__SECTION DU DOCUMENT__.

⟨

La mise au point du procédé Hennebique (v. bétonnage) date de 1892, et ses premières applications à la construction d’habitat, de 1898 (immeuble, 1, rue Danton à Paris). Dans la même période, Auguste Perret utilise déjà le béton dans des emplois partiels (plancher du casino de Saint-Malo, auj. détruit). En 1902-03, il construira, 25 bis, rue Franklin à Paris, un immeuble d’habitation entièrement en béton armé et dont le langage formel utilise les capacités du matériau (tandis que l’immeuble de la rue Danton transpose en béton les formes grasses des immeubles bourgeois de la fin du siècle) : le squelette de l’édifice est entièrement apparent, les remplissages formés soit par des vitrages, soit par des panneaux revêtus de grès émaillé. L’ossature soulignée et les grands motifs floraux du céramiste Alexandre Bigot (1862-1927) sont d’influence nettement japonisante, mais l’image n’en reste pas moins totalement neuve de cet édifice de verre et de grès dont les étages ne sont séparés que par de minces dalles de plancher. Le plan lui-même, en rupture d’alignement (la cour intérieure étant reportée en façade), offre une image nouvelle, et les couronnements en terrasse, ouverts sur le panorama de Paris, n’ont plus que de lointains rapports avec les toits traditionnels.

Le garage de la rue de Ponthieu (1905, détruit) ou la belle maison du professeur Carnot, avenue Élisée-Reclus (1907, détruite), confirmeront cette réputation novatrice des frères Perret, conduisant en 1908 Le Corbusier* à faire un stage de plusieurs mois dans leur atelier et, en 1910, le grand Henry Van de Velde (1863-1957) à faire appel à leurs services pour la construction de l’ossature du théâtre des Champs-Élysées, dont il devait être le maître d’œuvre. Cette réalisation n’est pas le moment le plus glorieux de la carrière des Perret, qui, appuyés par une opinion germanophobe, parvinrent à évincer l’architecte du grand-duc de Saxe-Weimar. L’œuvre finale (1913) en a souffert dans son unité : la salle, aménagée et meublée par Van de Velde, comprend un plafond néo-gabriellien et un front de scène en marbre qui sont l’œuvre des frères Perret, auteurs également du foyer assez sec et de la façade — maquillage, avec le concours du sculpteur Bourdelle*, d’un projet de Van de Velde. L’œuvre, néanmoins, eut très grand succès et confirma la réputation des architectes français.

Durant la Première Guerre mondiale, A. et G. Perret réalisèrent nombre de constructions utilitaires du plus grand intérêt : docks de Saïda, de Tiaret, de Sidi-Bel-Abbès et surtout de Casablanca (1915), ateliers de confection Esders et ateliers de fabrication de décors à Paris (1919), halle pour trains de laminage de Montataire (1920). Constructeurs en béton armé, dépourvus de toute prétention architecturale ou culturelle, les frères Perret sont alors au sommet de leur carrière, comme le prouvent après la guerre les deux églises du Raincy (1922-23) et de Montmagny (1925-26) ou les laboratoires de la marine nationale, boulevard Victor à Paris (1928-1930).

⟩

__DONNÉES COLLECTÉES__.
⟨

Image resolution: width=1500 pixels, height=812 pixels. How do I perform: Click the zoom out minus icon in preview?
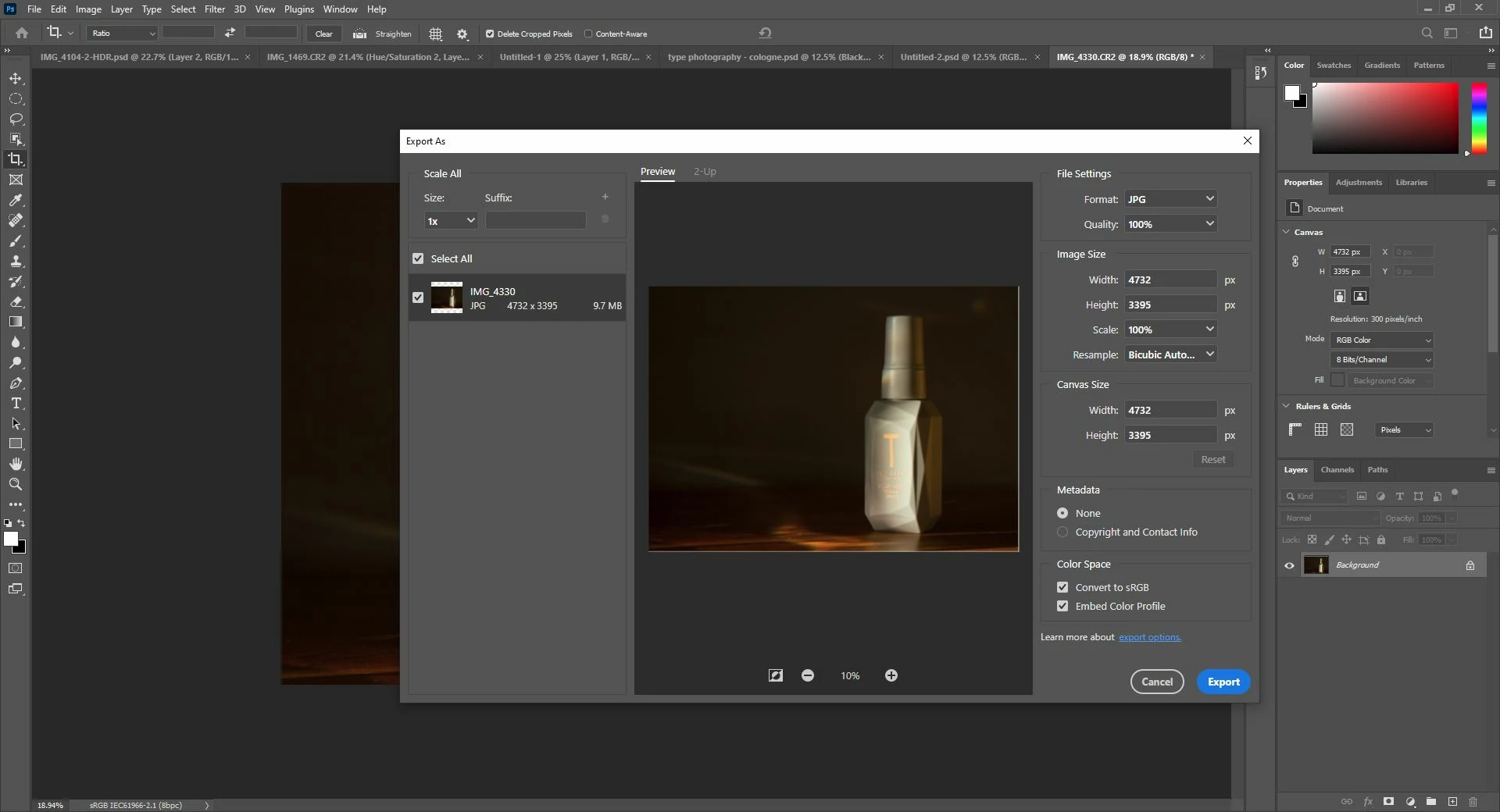point(808,675)
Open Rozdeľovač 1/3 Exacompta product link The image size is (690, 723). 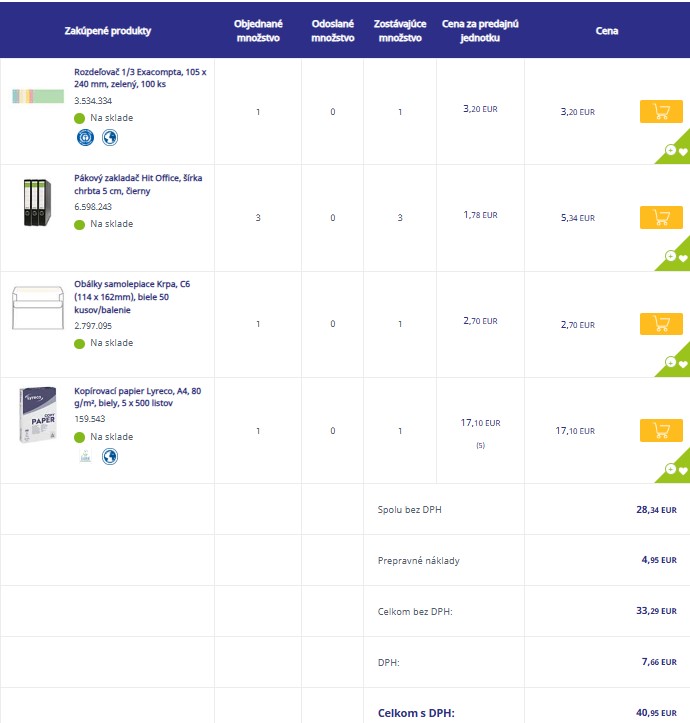[x=139, y=78]
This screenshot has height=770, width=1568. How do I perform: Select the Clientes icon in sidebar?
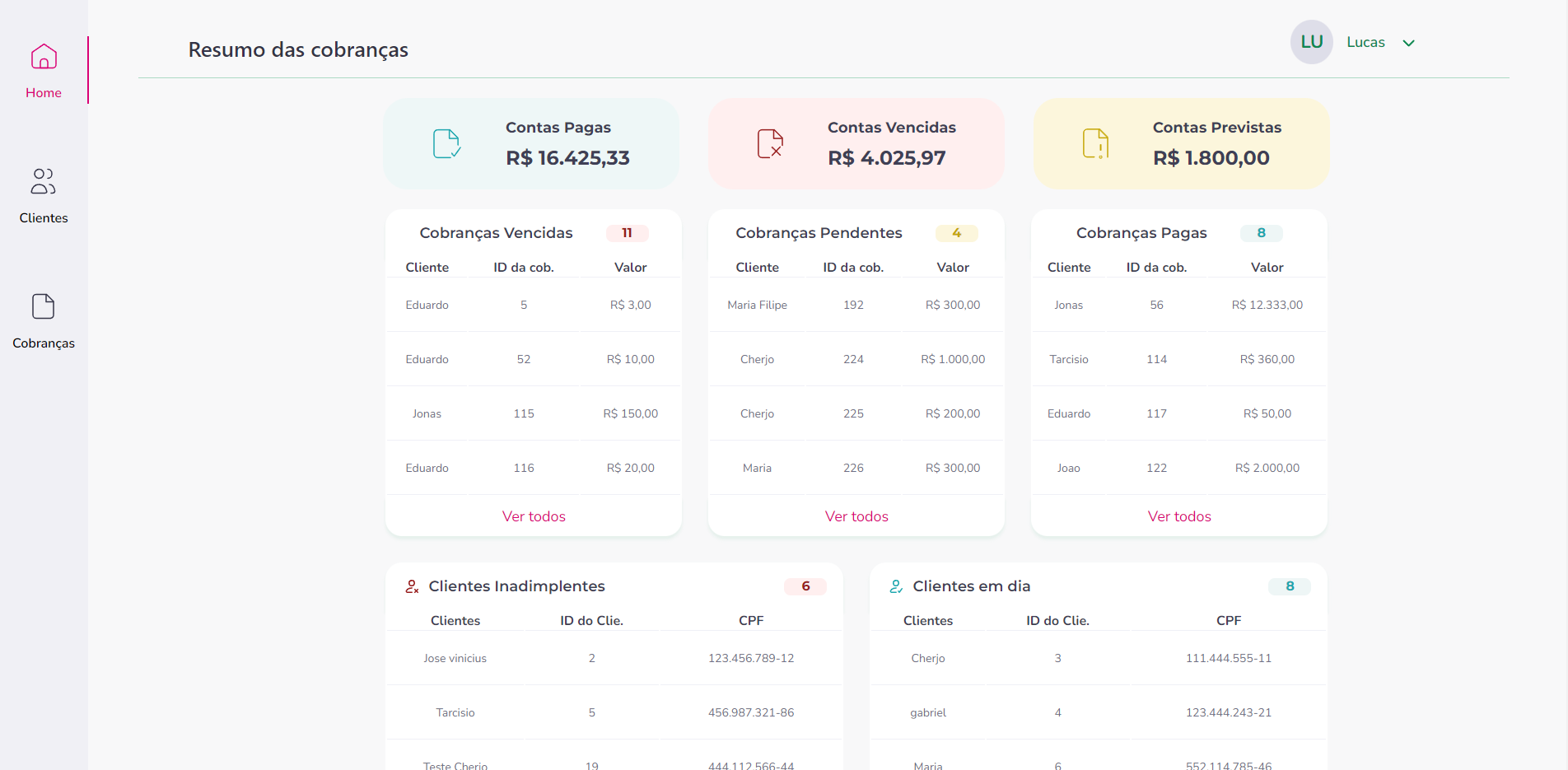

⟩

__OBJECTIF DE L'EXERCICE__.
Prolongez, s'il vous plaît, la section du document consacrée aux frères Perret et au béton armé, en reprenant après sa dernière phrase.

__RÉPONSE À L'EXERCICE__.
L’élégante voûte-plafond de l’église du Raincy — long tunnel segmentaire que contre-butent des voûtes transversales de même profil sur les bas-côtés — repose de façon paradoxale sur de minces piliers, qu’enferme une résille de claustra animés par des verres de couleur. Ce style tendu, transparent et léger est certainement plus proche d’Adolf Loos, de Josef Hoffmann ou de Charles Rennie Mackintosh (v. Art nouveau, Vienne et Glasgow) que de la Sainte-Chapelle de Paris, à laquelle on l’a trop généreusement comparé. Enfin, il faut remarquer que l’église du Raincy a été construite avec des moules préfabriqués pour les parties principales de la structure, et des éléments entièrement préfabriqués pour tous les remplissages : Perret se montrait là un pionnier de la construction contemporaine, au même titre que Charles-Henri Besnard (1881-1946), l’auteur de Saint-Christophe de Javel (1921-1929).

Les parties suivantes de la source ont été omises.